‘París-Austerlitz’
Rafael Chirbes es capaz de alimentar la virtud que crece en lo más oscuro. Ensucia, celebra y perfora la carne casi sin magullarla
Escribo este texto con un ejemplar de Paris-Austerlitz encima de la mesa. También hay un bote con pinceles, una lata de grafito acuarelable, un vaso metálico con agua, dos trapos, unos bocetos con la figura de un demonio (“El infierno es tener brazos y nadie a quien abrazar”, leo en las citas que abren el texto que ilustro por encargo), varios pliegos de papel —300 gramos, grano satinado, 50x70 cm— y un tubito de minas del 0.5.
En mi mesa, que consideraba exageradamente larga, ya no cabe nada más. A la izquierda he instalado un ordenador gris. A la derecha, otro que parece que haya comprendido qué significa vivir: ralladuras, trozos de cinta de pintor, manchas de rotulador, chorritones de tinta china. Me parece curioso, porque escribir ensucia como ensucia pintar, pero el ordenador de la izquierda parece nuevo. En mi cuerpo sucede algo parecido: las manchas de pintura son las que más se ven. No me molestan. Permanecen algunos días conmigo y se van yendo poco a poco, sin que tenga que esforzarme demasiado. Las que me deja la escritura son más profundas y tardan en desaparecer. Son, también, más difíciles de ver.
Hace poco compré Paris-Austerlitz y durante tres días Chirbes me ha estado acompañando en ese momento previo al sueño en el que una quiere olvidarse de sí misma y de cualquier situación que provoca malestar. Acabé el libro antes de anoche y la inquietud que iba generando la lectura de la novela sigue aquí conmigo. Ayer fui a la cama pensando en Michel y en sus uñas sucias, en su idea posesiva del amor, que nace y muere, en su olor a Gitanes sin filtro, en su gran pena. También pensaba en su amante, el joven pintor con ganas de comerse el mundo que abocetaba retratos en un cuchitril sin luz.

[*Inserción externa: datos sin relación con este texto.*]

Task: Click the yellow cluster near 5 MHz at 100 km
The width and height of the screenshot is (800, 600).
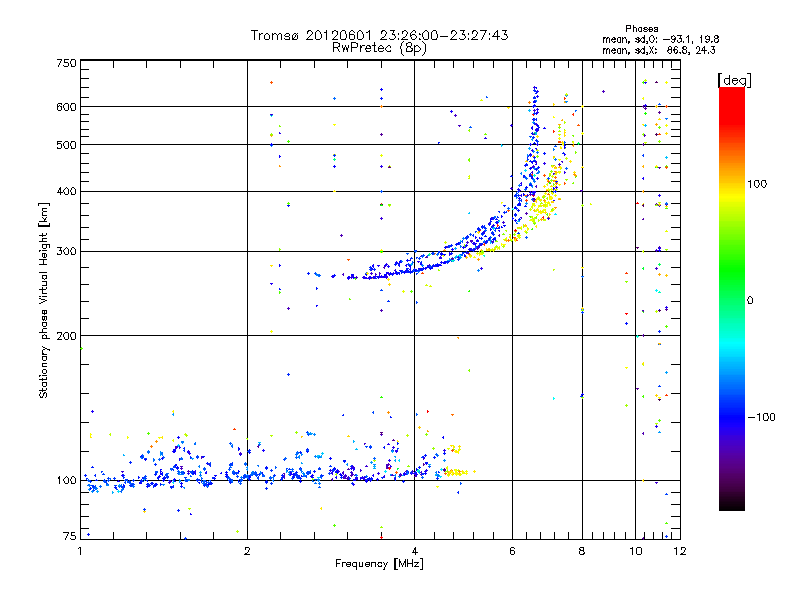Action: [x=454, y=472]
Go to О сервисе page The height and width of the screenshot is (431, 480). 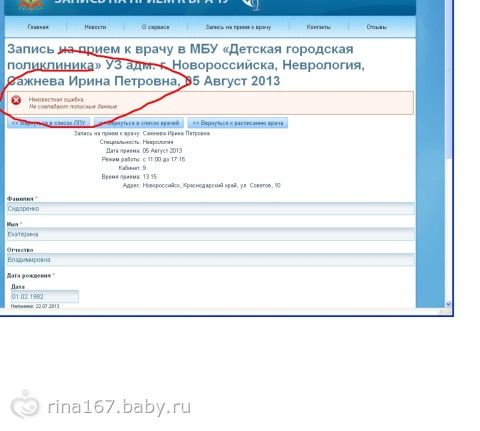point(156,27)
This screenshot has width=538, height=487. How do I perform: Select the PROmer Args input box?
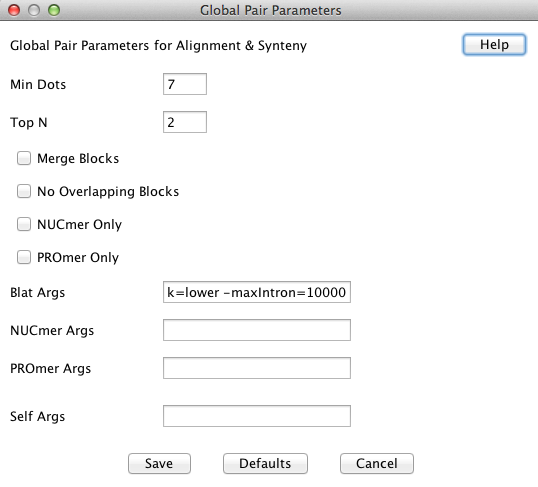tap(257, 368)

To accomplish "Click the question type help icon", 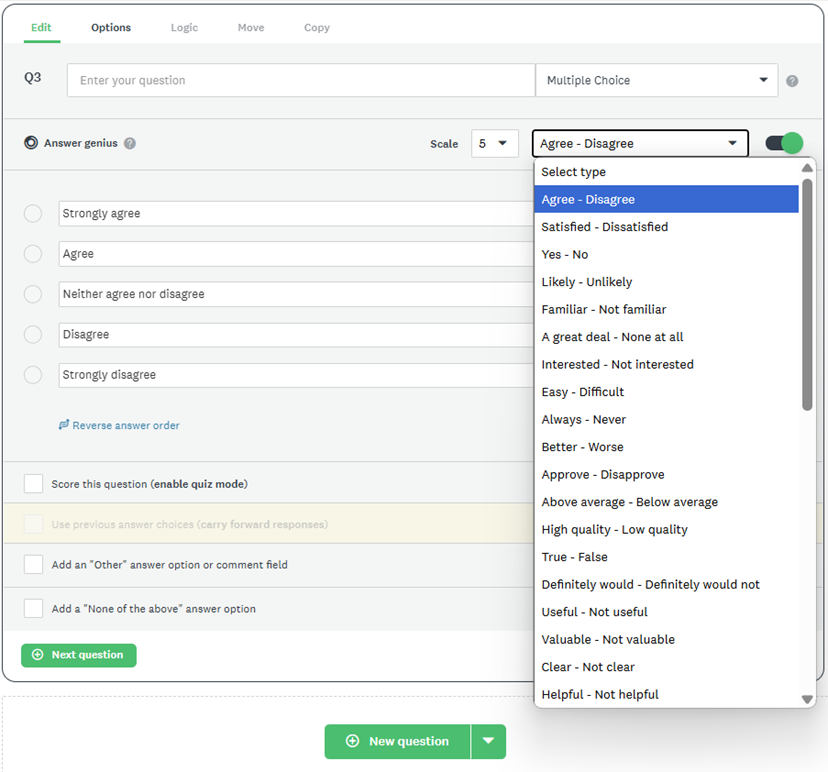I will [792, 81].
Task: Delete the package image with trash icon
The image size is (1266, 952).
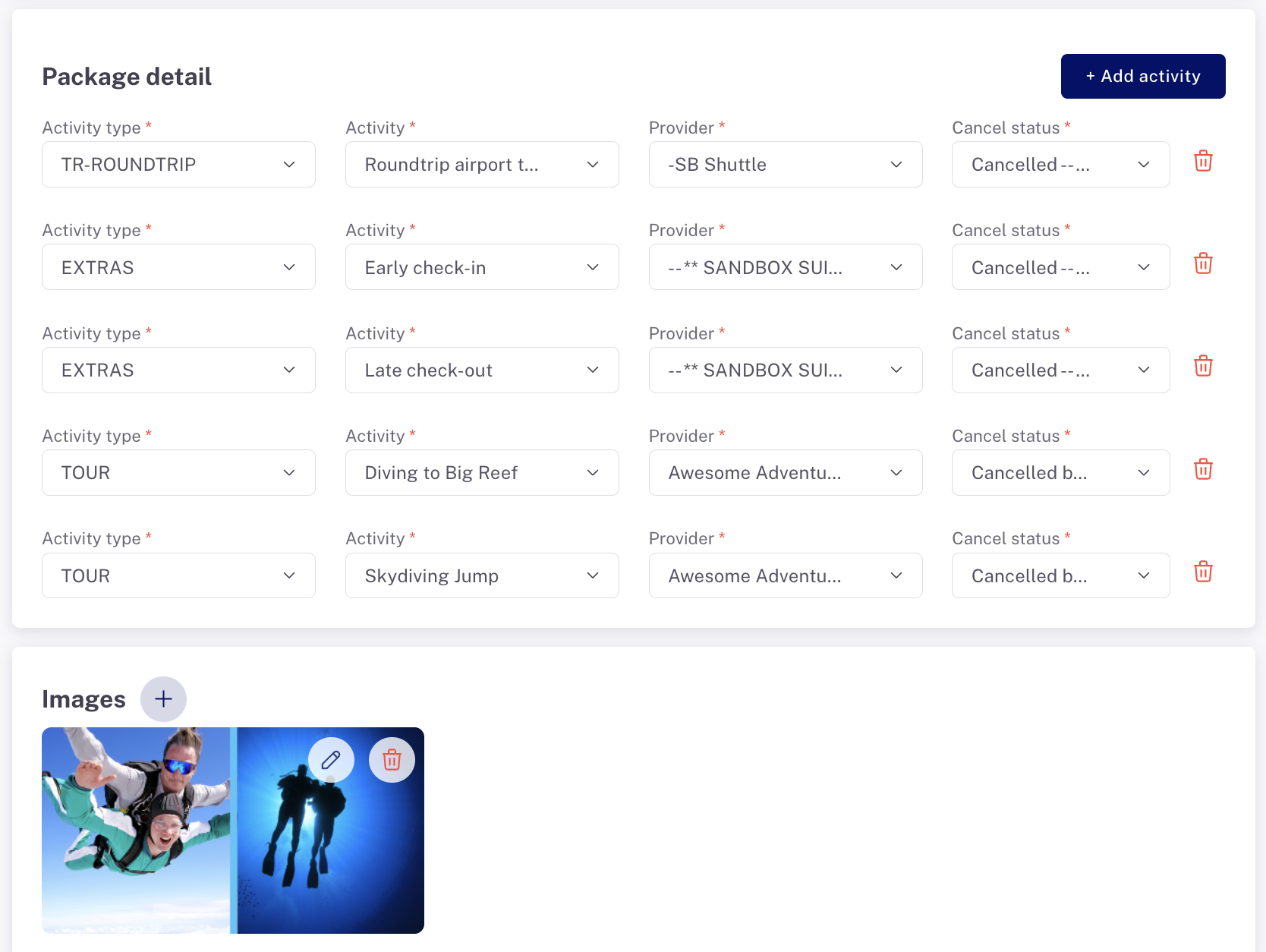Action: 392,760
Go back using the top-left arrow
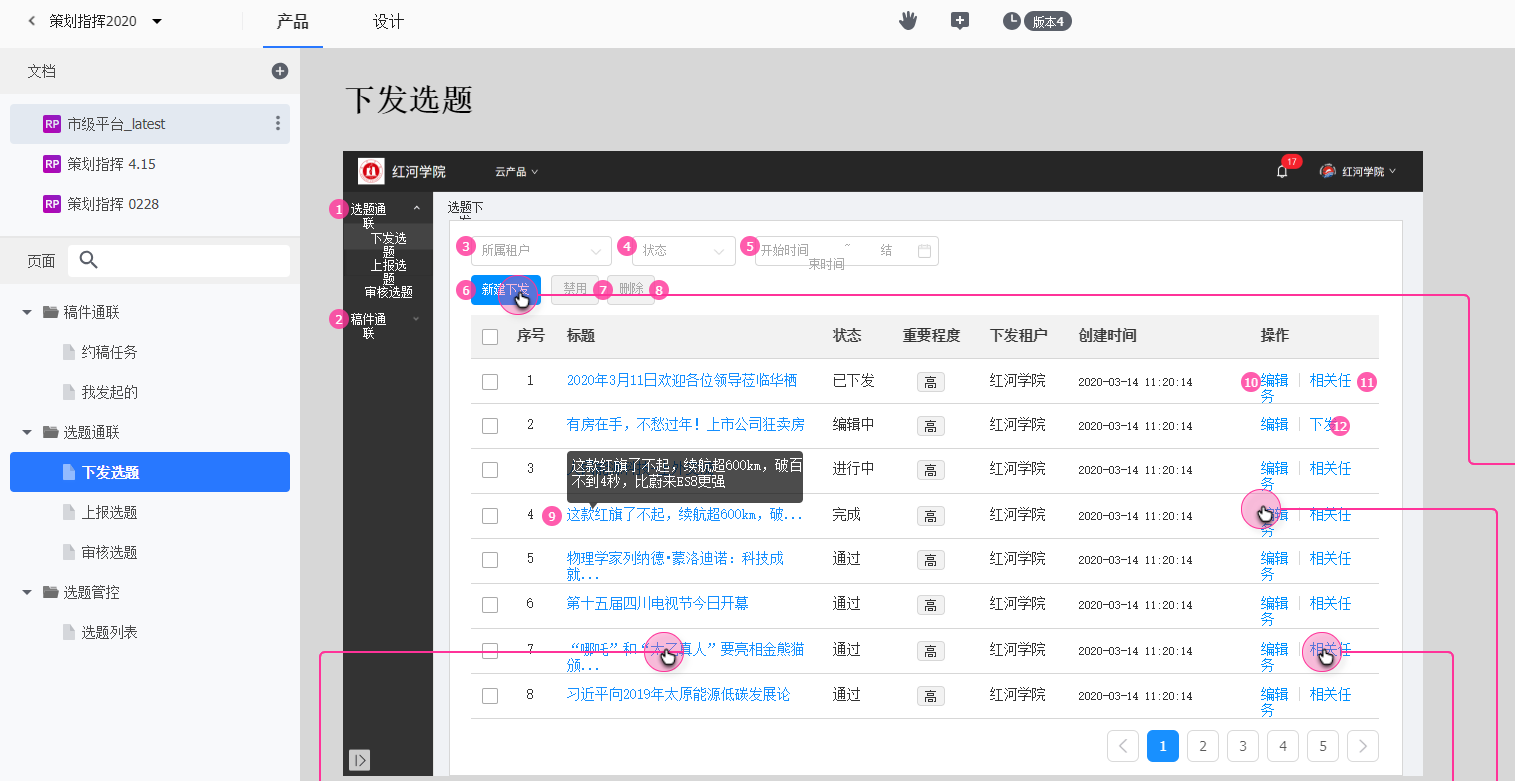The image size is (1515, 781). pyautogui.click(x=31, y=21)
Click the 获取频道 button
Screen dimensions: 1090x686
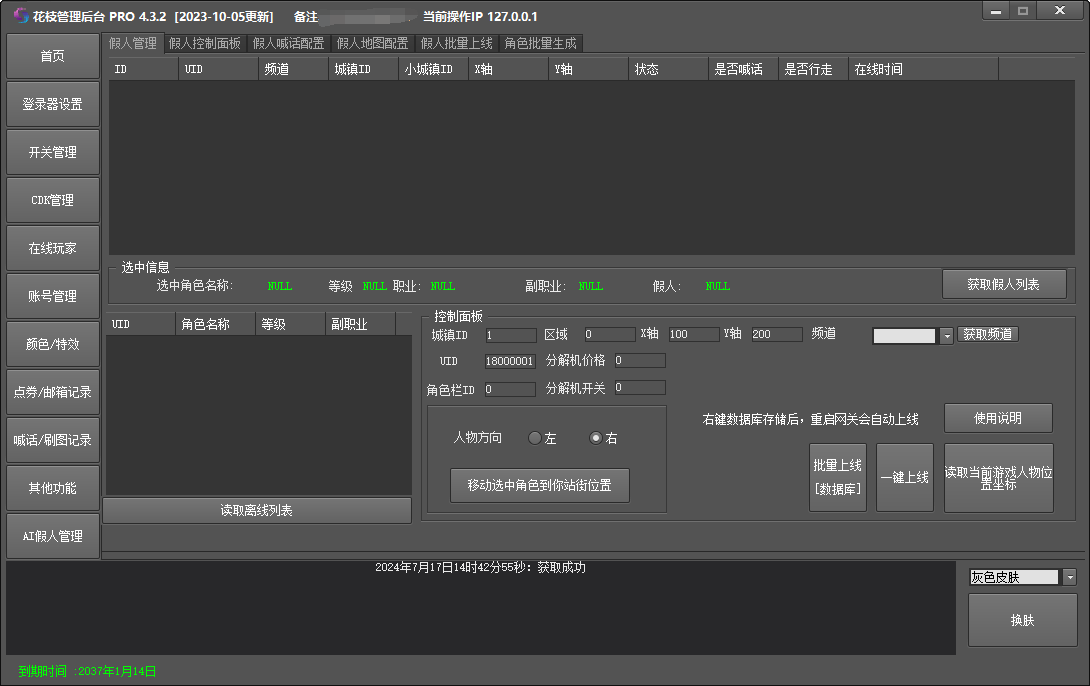point(988,334)
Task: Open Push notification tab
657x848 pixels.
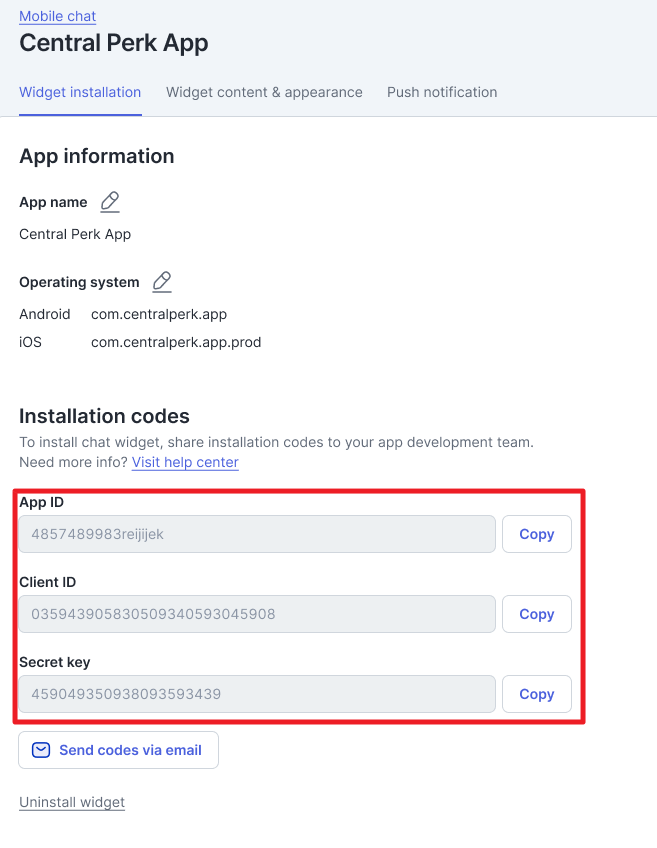Action: [442, 92]
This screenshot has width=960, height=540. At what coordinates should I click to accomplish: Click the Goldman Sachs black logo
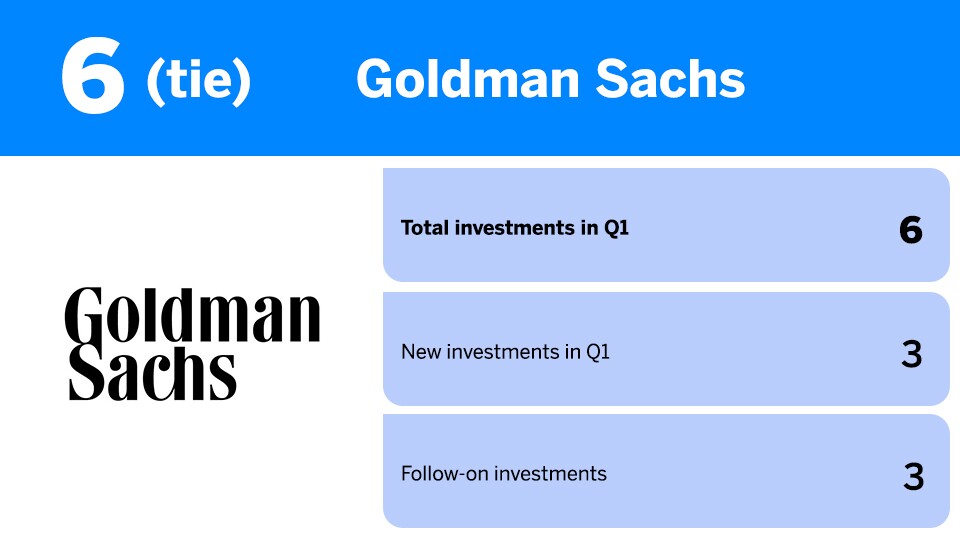click(192, 343)
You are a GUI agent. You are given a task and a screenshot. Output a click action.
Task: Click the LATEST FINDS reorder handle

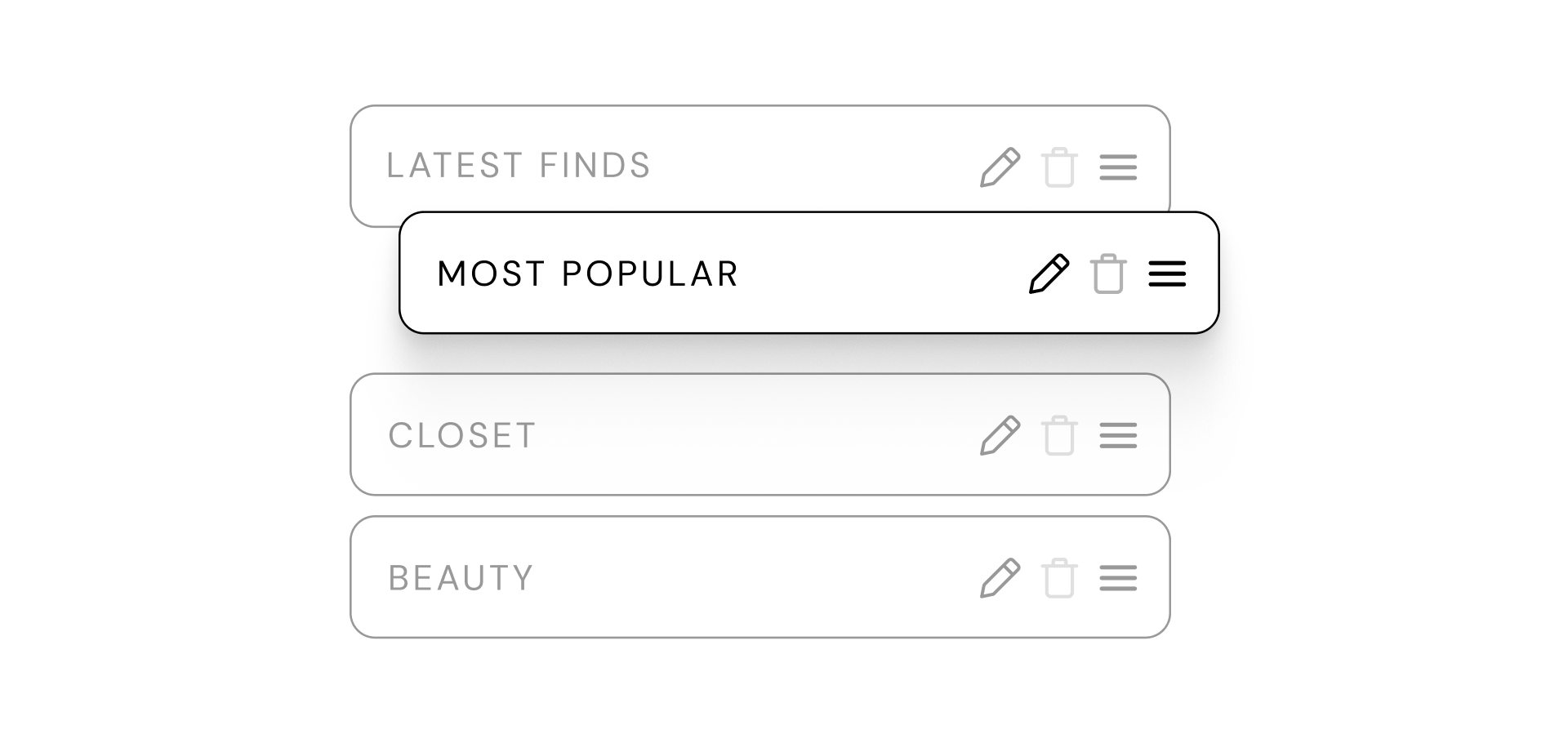pos(1118,167)
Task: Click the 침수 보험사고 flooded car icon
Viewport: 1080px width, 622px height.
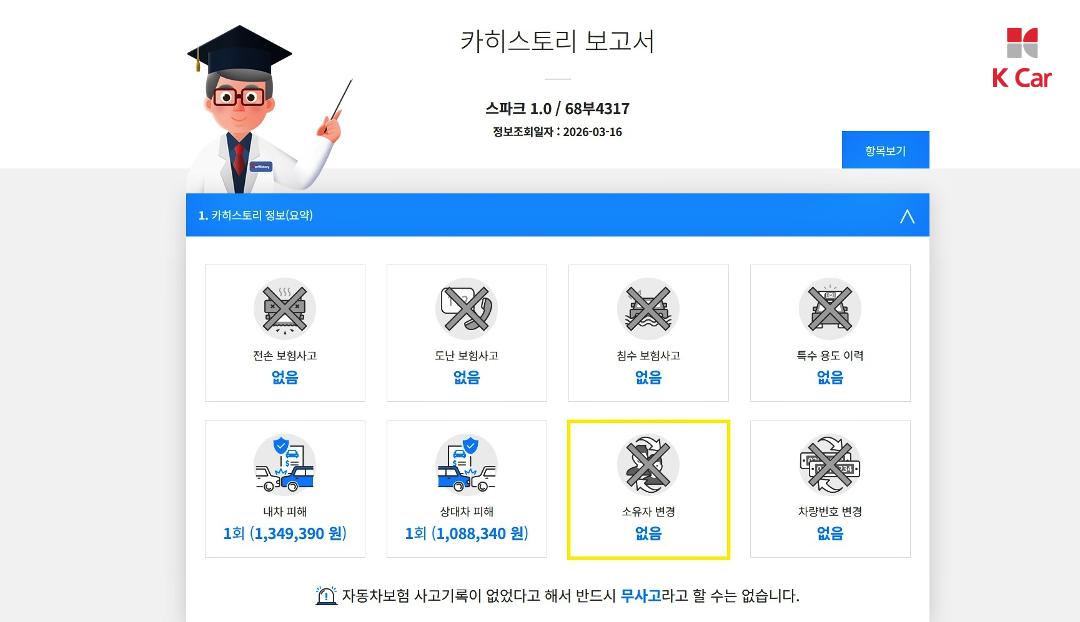Action: pos(648,309)
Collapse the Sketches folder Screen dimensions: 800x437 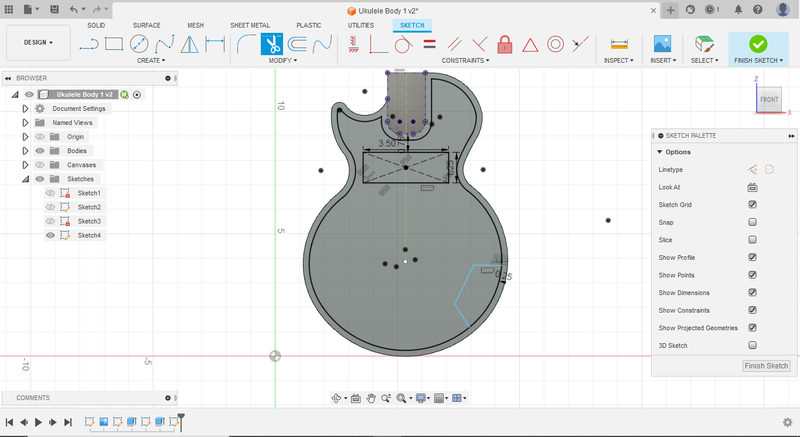pyautogui.click(x=26, y=179)
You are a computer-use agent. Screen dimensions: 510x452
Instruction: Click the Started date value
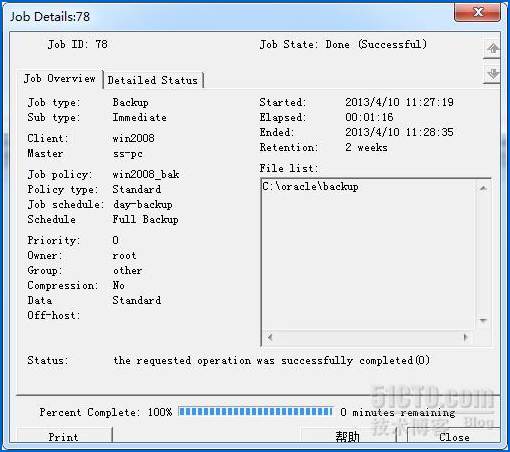pos(399,102)
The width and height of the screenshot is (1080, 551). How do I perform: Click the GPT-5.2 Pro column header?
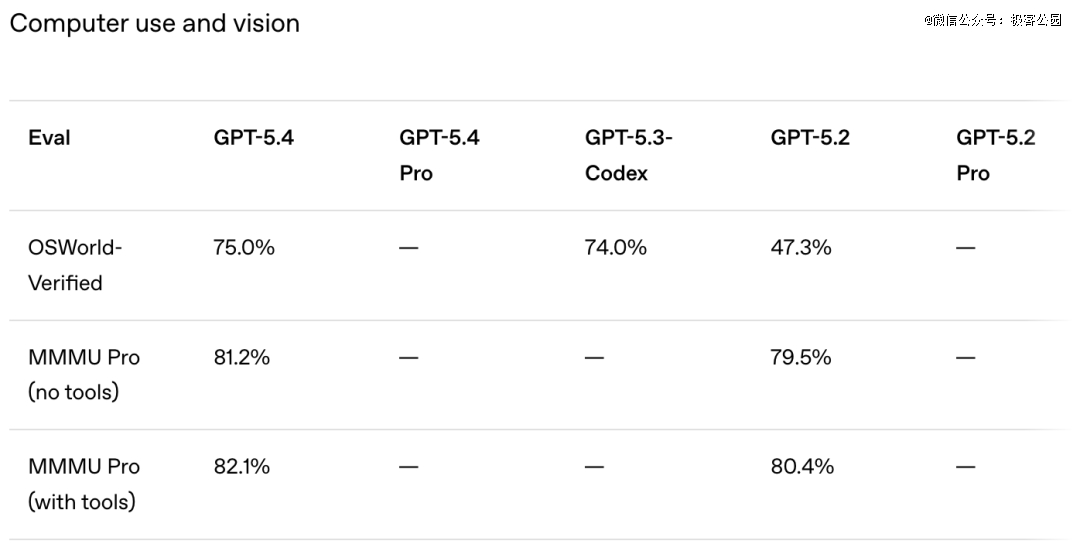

A veces me da la impresión de haber estado demasiado tiempo dormida. Llegué a El año que nevó en Valencia en un momento en el que buscaba algo breve que me alejara del proyecto en el que estaba trabajando (el ordenador, impoluto como siempre, yo, agarrada con fuerza a una pala, clavándola en el suelo, lanzando lejos la tierra podrida, cavando a más profundidad, desescombrando), no había leído a Chirbes pero reparé en el libro por la edición hermosa, me lo llevé porque me atrajo el misterio de la nieve cayendo sobre la ciudad ardiente en la que pasé mis años de formación, una Valencia que adoro y echo terriblemente de menos, la ciudad con la que nunca acabo de hacer las paces. Anduve de nuevo por sus calles y me reconocí niña en una familia que no era la mía. Algunos personajes de Chirbes hablan y huelen como mis tíos y mis abuelos, como mi madre; el calor asfixiante de sus novelas es el que una siente dentro de un coche aparcado en un paseo marítimo en pleno mes de julio, intuyendo el peligro que acecha en una ciudad con luz de oro. En aquella primera lectura me encontré de golpe no con esa vida que no era la mía pero que podía reconocer como propia, sino con pistas para entender qué estaba haciendo yo con una pala en la mano, empezaba a saber cómo gestionar toda aquella mugre que desenterraba y se quedaba atrapada en mis uñas.
Anoche no podía dormir y salí de la cama para recuperar el libro. Quería volver a caminar de madrugada por las calles de París, preguntarle al pintor cómo lo hacía para no mancharse, meterme en un tugurio, pedir dos cervezas, y brindar con él contra el amor romántico. Abocetar a su lado y ensuciarme los dedos con el negro del carbón, celebrar la belleza de la carne y su decadencia. El autor de La buena letra es capaz de alimentar la virtud que crece en lo más oscuro, sabe que se puede estar en el infierno y no tener a nadie a quien abrazar, sabe que si una aprende a cargar con su mugre puede acercarse a aquellos que ama sin apenas mancharlos. Rafael Chirbes ensucia, celebra y perfora la carne casi sin magullarla.